C’était manifestement avec réserve, que René Guénon
avait commencé à apporter sa collaboration au « Voile d’Isis » et donné
quelques études, jusqu’aux années 1928- 1929. C’est donc au lendemain du décès
de Grillot de Givry, que René Guénon prend la direction effective et renouvelle
l’esprit du « Voile d’Isis », bientôt transformé en « Etudes Traditionnelles ».

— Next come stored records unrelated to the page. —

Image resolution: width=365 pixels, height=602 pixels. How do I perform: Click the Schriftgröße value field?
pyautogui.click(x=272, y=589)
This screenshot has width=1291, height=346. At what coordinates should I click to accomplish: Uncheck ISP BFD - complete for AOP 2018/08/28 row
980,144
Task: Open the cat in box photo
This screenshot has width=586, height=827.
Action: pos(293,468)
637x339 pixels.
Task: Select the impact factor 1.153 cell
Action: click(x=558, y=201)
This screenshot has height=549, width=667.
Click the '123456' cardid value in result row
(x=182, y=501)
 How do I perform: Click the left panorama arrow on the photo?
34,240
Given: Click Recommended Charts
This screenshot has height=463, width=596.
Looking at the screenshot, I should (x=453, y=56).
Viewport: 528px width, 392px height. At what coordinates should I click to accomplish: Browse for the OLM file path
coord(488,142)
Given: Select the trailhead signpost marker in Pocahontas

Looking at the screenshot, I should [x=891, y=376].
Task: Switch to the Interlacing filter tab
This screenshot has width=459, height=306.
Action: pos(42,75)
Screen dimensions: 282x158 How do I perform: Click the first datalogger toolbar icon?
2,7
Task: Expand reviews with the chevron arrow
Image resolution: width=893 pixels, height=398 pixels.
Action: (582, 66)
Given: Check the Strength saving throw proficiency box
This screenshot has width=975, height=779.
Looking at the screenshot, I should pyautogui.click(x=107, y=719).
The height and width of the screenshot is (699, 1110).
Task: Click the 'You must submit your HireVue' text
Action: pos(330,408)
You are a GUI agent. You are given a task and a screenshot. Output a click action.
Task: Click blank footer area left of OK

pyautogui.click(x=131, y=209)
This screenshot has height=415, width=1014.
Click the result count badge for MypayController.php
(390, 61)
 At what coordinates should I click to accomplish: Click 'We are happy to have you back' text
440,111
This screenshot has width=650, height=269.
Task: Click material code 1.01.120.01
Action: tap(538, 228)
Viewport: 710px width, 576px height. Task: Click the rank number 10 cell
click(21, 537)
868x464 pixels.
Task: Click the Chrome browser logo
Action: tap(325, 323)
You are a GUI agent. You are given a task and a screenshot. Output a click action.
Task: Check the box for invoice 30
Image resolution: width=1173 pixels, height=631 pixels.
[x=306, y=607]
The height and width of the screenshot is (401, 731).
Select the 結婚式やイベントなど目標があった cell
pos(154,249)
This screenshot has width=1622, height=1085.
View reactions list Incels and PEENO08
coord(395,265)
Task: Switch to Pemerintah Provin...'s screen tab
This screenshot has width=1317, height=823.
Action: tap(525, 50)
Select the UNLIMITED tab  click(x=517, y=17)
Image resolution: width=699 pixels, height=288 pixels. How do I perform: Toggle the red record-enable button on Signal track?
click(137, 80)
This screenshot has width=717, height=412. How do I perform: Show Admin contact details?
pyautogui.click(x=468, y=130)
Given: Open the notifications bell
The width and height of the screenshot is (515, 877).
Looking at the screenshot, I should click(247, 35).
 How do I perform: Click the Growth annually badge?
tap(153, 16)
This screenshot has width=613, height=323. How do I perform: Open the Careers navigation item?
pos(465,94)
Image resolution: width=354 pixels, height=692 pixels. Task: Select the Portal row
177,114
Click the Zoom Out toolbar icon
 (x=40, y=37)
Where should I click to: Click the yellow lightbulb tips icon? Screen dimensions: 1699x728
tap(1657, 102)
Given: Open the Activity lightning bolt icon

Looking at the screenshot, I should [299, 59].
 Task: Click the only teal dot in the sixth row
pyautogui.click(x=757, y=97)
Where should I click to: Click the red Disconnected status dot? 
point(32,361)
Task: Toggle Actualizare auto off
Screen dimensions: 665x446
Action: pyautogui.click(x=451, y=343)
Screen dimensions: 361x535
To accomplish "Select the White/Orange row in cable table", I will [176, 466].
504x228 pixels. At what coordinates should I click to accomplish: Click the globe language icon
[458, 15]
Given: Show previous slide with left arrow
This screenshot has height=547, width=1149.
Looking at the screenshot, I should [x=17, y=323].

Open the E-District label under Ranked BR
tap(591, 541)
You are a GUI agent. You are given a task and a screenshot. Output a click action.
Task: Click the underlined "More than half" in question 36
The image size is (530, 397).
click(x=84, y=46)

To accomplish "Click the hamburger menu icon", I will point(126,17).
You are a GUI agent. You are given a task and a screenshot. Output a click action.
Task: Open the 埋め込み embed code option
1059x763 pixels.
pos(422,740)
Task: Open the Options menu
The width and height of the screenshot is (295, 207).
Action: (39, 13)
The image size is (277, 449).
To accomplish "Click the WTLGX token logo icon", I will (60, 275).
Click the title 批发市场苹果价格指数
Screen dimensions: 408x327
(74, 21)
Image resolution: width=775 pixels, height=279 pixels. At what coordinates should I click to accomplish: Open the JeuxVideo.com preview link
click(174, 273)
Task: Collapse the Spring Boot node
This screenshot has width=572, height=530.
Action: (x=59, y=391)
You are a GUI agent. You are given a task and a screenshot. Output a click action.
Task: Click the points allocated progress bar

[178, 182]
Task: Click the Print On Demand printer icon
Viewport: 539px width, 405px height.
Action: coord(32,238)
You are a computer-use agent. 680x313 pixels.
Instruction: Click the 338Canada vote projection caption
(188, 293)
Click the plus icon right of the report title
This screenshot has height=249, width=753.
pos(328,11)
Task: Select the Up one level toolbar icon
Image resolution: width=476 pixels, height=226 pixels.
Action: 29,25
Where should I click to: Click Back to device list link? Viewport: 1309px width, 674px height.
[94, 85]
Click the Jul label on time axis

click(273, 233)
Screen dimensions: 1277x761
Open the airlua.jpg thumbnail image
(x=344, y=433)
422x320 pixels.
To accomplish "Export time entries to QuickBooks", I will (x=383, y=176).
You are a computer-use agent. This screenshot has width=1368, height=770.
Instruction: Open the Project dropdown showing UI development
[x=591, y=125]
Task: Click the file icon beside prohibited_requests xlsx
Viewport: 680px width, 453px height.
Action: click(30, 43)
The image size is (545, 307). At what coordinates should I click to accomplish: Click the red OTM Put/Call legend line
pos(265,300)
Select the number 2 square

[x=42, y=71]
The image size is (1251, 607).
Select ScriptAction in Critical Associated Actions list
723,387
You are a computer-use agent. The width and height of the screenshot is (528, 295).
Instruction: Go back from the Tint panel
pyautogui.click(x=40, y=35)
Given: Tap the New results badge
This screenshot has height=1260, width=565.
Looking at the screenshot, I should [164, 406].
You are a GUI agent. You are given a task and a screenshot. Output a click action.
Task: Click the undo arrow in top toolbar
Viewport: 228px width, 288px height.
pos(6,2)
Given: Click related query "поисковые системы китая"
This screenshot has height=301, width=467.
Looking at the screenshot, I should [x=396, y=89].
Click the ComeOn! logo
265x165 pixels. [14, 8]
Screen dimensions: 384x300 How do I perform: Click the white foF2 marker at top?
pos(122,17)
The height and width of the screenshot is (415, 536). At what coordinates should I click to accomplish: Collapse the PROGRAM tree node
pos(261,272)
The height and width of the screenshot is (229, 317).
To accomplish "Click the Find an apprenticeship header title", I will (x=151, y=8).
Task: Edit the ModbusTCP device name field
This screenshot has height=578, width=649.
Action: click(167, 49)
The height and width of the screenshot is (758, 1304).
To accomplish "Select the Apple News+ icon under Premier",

De l’ancienne équipe des occultistes du « Voile d’Isis », seuls deux
collaborateurs avaient assez de qualités et de rectitude pour en émerger : nous
pensons à Tamos (Georges-Auguste Thomas) et Grillot de Givry, détenteurs d’un
dépôt initiatique réel.
Il est remarquable que René Guénon, dans ses premiers
comptes-rendus d’ouvrages antérieurs à 1930, n’avait distingué que ceux de
Grillot de Givry et O.V. de L. Milosz. De ce dernier, il avait surtout remarqué
la publication, en 1928, de son poème « Les Arcanes », suivi de longs et riches
commentaires. Dans le « Voile d’Isis », entre octobre 1928 et octobre 1930, le
Dr Delobel, René Guénon lui-même et finalement Jean Reyor s’y réfèrent. En juin
1930, dans son étude « A propos des Pèlerinages », René Guénon cite un long
fragment de O.V. de L. Milosz sur la notion des « Nobles Voyageurs » : c’est la
plus longue citation empruntée par René Guénon à un auteur contemporain.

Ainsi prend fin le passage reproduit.